[Stored items]

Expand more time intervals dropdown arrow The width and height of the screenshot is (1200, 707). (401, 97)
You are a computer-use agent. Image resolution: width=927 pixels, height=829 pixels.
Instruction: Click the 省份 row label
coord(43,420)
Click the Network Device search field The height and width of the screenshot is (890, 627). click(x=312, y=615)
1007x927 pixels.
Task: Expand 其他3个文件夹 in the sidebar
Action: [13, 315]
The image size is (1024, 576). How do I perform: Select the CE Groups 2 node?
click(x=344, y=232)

==

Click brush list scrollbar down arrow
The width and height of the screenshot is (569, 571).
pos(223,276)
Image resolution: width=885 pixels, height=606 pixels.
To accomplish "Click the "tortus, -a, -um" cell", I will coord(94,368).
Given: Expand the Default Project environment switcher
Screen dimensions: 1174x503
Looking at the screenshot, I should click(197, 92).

DIRECTIONS: Would you please give the number of lines in the data above that contain the string "resolution"? Reply with that number only.

YOUR RESPONSE: 2